No es un Shinigami. Amenazador, siniestro.
La muerte es el pétalo de una flor hermosa que desciende sobre tu mejilla. Y va quemando tu piel. Pero no sientes dolor. Y va abriendo tu carne. Pero no sientes dolor. Y entra en cuerpo, infectándolo. Pero no sientes dolor.
3
Mis ojos lo ven.
Envuelto en su sangre.
Grita sin gritar.
Mi maestro, Utuga, era un guerrero invencible. Su armadura brillaba más que el sol. Su cabello blanco y largo, agitado por el viento, parecía fuego.
«La paciencia hiere más que la espada», solía decirme.
Me entrenó severamente. Marcaba mis errores con golpes duros. Llegó, en cierta ocasión, a partirme la mandíbula.
Pero su compasión era inmensa.
Tuve el honor de luchar a su lado. Jamás he visto algo igual.
4
El frío muerto.
Lágrimas de mortaja.
Bajo el lodo.
La flecha me sorprendió. Entró por un ligero intersticio entre el Sode y el Dō. Un pequeño descuido. Una ventaja para el enemigo.
Decapité a quién me la arrojó. Exhibí su cabeza ante sus compañeros de batalla. Jamás olvidaré sus rostros: blancos y de ojos vacíos, vencidos por el terror.
Pude curar la herida. Pero la punta de la flecha, hasta hoy, continúa dentro de mi cuerpo.
Me permite recordar mi falta. Para que nunca se repita.
5
Dormir la hora.
Respirar y aguardar.
Lluvia sin gotas.
Me acerqué al poblado para descansar. Era un sitio sencillo, de unas pocas viviendas. Fui recibido con gratitud.
Después de asearme y obtener algo de alimento, medité toda la noche. El cielo estaba limpio. La luna parecía vigilarme.
No tenía sueño.
Me dispuse a caminar por los alrededores. Llevaba mi katana conmigo.
Al cabo de un buen rato deambulando por el campo, que era yermo, con escasa hierba, sentí aquel ruido.
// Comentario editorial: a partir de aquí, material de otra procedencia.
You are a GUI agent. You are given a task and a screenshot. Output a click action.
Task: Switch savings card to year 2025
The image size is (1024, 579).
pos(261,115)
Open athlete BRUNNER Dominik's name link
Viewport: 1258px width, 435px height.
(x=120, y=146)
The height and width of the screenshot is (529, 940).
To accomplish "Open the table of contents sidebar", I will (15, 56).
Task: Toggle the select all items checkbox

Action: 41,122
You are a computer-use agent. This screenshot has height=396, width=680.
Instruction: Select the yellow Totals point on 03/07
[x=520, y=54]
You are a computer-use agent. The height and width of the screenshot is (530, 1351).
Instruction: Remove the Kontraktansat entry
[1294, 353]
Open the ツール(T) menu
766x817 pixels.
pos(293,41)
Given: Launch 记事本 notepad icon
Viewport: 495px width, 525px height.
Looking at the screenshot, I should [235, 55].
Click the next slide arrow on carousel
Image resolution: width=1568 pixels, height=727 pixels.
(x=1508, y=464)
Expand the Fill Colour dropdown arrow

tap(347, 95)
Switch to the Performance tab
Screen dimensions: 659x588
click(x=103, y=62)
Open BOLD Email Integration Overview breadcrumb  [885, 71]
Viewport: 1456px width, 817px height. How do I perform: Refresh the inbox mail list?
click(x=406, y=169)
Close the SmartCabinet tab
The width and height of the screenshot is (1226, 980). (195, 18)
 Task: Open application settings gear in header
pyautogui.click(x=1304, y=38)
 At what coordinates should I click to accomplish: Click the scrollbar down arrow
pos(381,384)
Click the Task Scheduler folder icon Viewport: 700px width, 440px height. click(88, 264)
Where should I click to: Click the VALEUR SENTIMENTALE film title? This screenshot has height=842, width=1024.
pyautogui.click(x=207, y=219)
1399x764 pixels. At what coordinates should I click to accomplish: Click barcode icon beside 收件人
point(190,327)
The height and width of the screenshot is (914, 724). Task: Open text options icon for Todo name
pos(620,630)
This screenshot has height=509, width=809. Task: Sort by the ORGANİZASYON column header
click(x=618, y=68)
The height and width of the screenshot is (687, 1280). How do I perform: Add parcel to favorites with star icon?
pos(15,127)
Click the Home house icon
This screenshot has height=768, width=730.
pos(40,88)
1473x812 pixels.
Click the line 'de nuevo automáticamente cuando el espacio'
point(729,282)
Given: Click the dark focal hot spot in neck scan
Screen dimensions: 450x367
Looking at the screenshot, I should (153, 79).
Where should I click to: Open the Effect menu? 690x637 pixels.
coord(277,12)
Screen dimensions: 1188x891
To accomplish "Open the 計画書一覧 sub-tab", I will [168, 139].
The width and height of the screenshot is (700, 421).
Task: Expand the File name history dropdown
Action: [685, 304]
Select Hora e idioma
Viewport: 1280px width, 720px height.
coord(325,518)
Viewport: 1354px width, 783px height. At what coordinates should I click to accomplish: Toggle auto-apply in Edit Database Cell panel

La tierra a mi alrededor crujió. Perdí el equilibrio y caí al suelo. Luego hubo como una luz, que lo cubrió todo por unos segundos.
Ya incorporado, divisé en la lejanía un hilo de humo, alumbrado por unas llamas que variaban del rojo al púrpura.
6
Río sin peces.
Su agua revulsiva.
Fluye con gracia.
El pozo era profundo.
Esperé para ver más de cerca recién cuando el fuego se disipó.
En los bordes de la hendidura había una secreción, como la saliva que sueltan algunas bestias. Era espesa y de tono azabache. Dentro de la concavidad descubrí una esfera de un material muy caliente, como cuando se funde el acero.
Retrocedí.
Con intención de regresar al poblado para informar el acontecimiento, sentí algo sobre mi Kutsu. Vi cómo -lo juro por el honor de mi familia- una porción de esa saliva, que parecía estar viva, perforaba el cuero.
Aunque estaba acostumbrado a sufrir, aquello fue espeluznante. La saliva alcanzó uno de los dedos de mi pie derecho y lo mordió.
Me hice a un costado. Retiré el Kutsu, me alejé raudamente.
7
El torbellino.
Se desplaza callado.
Al ras del pasto.
Recuerdo una primavera, entre todas. La que mi señor enfermó. Vinieron doctores de diversos lugares. Mas ninguno pudo curarlo.
Yo me entregué a la meditación. Los días pasaron sin novedades. Mi señor se debilitaba más y más.
Una noche vi, cruzando el jardín, una figura. Desenfundé rápidamente mi katana y avancé.
A corta distancia vislumbré a una joven doncella, espectral, que observaba a mi señor. La interpelé sobre sus intenciones. Ella giró su rostro tenue hacia mí. Estaba llorando. Retrocedió unos pasos y se hundió en la tierra.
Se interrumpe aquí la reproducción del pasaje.